⟨

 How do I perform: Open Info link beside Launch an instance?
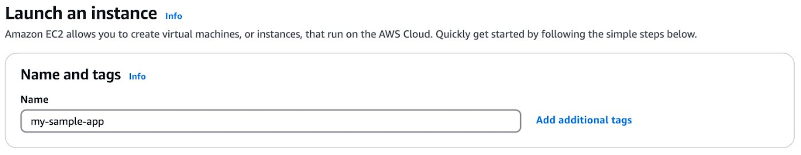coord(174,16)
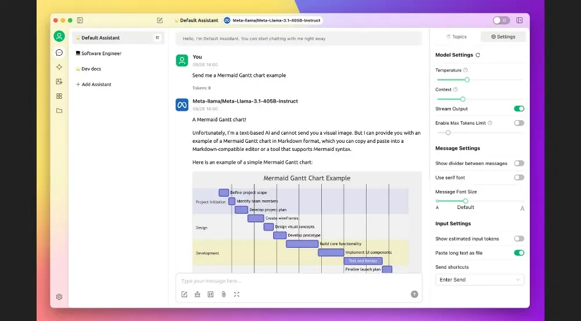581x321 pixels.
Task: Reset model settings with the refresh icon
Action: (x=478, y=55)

⟩

All of the material above goes into the copy exactly as is; the pictures do not.

 How do I perform: Open Info link beside Launch an instance?
coord(174,16)
581x321 pixels.
Task: Reset model settings with the refresh icon
Action: (x=478, y=55)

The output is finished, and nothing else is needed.